Stated goal -> Reproduce the part of the data that opens with the line containing "The image size is (800, 744)." and closes with the line containing "The height and width of the screenshot is (469, 850).", including both of those lines.

Data extract ->
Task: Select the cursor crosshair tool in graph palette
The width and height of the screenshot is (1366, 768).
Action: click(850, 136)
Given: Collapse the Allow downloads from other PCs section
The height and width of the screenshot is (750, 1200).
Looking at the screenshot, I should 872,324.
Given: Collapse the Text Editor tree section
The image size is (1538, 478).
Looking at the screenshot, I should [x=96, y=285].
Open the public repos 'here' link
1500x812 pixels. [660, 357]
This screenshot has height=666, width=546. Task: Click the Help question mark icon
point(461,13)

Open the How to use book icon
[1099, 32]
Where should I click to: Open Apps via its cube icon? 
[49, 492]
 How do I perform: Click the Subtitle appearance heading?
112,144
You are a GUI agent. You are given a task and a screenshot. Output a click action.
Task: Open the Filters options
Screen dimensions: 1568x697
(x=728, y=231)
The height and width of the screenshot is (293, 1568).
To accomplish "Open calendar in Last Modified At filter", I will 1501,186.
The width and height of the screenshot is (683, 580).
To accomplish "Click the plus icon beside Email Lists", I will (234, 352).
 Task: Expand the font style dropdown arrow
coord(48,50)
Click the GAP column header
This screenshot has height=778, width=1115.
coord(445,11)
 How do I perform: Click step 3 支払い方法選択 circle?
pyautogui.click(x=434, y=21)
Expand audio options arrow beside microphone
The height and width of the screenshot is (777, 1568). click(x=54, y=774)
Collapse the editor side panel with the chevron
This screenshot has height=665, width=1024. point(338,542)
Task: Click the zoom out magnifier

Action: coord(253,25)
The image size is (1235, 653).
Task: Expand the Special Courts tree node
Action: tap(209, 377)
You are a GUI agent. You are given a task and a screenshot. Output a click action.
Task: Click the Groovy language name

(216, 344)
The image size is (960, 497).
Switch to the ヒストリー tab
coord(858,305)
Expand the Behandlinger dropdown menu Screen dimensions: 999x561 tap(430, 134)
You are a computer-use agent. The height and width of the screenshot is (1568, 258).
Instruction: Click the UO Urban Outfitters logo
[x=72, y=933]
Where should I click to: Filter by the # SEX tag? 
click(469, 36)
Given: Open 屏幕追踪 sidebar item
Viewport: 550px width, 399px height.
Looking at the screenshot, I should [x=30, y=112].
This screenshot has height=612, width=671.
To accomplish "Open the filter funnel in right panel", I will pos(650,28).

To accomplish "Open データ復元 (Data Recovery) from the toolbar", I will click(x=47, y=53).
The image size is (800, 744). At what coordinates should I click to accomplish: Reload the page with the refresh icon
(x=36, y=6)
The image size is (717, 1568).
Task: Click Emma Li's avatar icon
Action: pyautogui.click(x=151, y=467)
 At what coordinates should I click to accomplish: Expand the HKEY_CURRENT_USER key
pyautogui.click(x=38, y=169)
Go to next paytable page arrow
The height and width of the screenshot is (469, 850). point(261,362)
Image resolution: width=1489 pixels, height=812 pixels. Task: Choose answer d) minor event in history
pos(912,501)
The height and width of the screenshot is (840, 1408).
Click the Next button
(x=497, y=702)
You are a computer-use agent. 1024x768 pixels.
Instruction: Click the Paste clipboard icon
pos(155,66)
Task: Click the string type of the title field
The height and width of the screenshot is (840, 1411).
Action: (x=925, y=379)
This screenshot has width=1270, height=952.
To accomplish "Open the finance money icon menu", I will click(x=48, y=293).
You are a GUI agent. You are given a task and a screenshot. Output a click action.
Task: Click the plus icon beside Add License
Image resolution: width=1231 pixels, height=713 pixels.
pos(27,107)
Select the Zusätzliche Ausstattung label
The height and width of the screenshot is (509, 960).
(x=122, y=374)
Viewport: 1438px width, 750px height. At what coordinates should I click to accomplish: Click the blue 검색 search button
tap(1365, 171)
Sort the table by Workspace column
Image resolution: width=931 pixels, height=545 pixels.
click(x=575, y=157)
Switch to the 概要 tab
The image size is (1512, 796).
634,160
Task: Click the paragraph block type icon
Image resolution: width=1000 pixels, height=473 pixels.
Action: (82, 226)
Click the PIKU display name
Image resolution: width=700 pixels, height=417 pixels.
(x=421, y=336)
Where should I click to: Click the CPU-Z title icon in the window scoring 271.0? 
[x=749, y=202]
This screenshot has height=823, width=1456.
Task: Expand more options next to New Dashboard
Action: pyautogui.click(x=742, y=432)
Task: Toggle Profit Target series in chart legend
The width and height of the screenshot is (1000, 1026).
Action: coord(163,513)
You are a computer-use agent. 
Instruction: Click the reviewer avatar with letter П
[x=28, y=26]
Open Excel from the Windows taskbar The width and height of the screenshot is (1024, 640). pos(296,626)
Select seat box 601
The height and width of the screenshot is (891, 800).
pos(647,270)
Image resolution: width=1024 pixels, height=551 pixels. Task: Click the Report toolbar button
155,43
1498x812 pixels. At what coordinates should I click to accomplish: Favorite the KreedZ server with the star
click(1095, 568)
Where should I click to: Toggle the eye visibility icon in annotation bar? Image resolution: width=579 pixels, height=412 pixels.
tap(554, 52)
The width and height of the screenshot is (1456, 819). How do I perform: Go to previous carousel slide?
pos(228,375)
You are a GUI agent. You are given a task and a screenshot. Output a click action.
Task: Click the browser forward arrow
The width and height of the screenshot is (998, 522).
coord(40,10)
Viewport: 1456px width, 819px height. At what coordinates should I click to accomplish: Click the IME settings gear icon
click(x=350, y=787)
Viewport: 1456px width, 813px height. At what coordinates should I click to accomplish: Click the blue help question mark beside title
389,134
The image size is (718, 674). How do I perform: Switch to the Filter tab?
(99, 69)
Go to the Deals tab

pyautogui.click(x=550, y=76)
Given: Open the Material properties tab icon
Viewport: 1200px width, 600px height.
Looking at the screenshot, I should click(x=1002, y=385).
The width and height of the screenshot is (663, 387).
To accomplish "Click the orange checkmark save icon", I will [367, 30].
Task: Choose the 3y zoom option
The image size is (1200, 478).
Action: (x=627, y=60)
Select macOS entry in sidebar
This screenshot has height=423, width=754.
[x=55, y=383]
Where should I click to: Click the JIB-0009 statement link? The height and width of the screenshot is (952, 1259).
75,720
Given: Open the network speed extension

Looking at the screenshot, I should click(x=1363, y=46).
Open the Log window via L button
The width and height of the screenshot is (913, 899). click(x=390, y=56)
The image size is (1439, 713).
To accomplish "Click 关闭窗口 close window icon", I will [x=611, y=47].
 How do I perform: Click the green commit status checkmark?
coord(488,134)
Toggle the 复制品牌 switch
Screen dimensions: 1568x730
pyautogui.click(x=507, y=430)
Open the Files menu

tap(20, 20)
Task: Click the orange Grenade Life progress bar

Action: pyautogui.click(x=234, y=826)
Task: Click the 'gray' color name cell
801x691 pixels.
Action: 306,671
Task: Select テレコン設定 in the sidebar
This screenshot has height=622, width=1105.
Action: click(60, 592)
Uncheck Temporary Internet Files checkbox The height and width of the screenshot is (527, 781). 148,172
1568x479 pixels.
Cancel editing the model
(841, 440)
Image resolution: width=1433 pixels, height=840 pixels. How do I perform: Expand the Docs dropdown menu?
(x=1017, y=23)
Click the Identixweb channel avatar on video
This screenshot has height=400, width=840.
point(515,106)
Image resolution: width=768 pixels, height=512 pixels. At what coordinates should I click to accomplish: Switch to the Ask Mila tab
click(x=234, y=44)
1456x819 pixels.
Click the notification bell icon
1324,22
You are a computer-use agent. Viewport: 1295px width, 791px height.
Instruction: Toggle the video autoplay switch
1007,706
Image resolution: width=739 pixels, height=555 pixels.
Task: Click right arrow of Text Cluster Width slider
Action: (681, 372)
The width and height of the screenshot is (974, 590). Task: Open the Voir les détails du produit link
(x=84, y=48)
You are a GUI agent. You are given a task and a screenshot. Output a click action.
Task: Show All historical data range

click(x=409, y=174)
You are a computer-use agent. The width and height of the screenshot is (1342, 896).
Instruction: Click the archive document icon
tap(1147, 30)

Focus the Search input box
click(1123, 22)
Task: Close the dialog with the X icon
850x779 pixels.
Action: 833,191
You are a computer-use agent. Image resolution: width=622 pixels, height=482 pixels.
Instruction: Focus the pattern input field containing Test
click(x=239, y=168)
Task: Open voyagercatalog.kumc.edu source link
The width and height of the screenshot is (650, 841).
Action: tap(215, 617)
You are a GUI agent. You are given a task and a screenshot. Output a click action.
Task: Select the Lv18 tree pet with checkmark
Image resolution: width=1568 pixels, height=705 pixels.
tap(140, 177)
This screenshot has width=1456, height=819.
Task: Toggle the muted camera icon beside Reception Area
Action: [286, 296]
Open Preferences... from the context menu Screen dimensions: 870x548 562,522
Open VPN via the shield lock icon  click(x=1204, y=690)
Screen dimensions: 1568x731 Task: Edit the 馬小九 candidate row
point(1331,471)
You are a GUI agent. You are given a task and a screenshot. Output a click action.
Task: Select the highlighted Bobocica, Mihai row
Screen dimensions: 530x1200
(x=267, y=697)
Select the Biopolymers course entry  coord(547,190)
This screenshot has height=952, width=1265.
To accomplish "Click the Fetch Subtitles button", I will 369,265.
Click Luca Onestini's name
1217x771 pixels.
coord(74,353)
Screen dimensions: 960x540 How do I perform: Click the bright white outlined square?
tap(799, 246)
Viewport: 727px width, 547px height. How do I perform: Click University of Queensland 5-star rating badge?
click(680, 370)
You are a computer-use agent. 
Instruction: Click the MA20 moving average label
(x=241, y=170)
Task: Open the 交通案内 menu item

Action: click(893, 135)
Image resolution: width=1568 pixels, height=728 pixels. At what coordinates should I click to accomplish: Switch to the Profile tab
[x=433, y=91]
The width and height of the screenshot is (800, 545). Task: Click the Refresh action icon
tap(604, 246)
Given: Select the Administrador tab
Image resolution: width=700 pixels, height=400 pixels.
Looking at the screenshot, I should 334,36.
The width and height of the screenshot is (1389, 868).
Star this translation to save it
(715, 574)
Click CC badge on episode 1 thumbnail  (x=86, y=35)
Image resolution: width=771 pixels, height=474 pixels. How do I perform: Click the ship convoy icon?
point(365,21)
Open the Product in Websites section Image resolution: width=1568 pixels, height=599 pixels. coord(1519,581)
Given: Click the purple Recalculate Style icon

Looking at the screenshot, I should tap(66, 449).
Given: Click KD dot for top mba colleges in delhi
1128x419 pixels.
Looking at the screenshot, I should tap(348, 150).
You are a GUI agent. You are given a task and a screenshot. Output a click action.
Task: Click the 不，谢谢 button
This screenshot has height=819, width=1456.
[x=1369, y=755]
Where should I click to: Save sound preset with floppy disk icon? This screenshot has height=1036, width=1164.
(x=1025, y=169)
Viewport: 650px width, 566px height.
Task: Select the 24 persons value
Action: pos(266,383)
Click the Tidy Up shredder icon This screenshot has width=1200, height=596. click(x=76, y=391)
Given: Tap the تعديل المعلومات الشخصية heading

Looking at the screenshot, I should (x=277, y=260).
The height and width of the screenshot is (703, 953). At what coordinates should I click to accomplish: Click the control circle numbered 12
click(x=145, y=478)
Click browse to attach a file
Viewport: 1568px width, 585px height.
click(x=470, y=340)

Correct response ->
The image size is (800, 744). At what coordinates should I click to accomplish: Reload the page with the refresh icon
(x=36, y=6)
The image size is (717, 1568).
Task: Click Emma Li's avatar icon
Action: pyautogui.click(x=151, y=467)
 At what coordinates should I click to accomplish: Expand the HKEY_CURRENT_USER key
pyautogui.click(x=38, y=169)
Go to next paytable page arrow
The height and width of the screenshot is (469, 850). point(261,362)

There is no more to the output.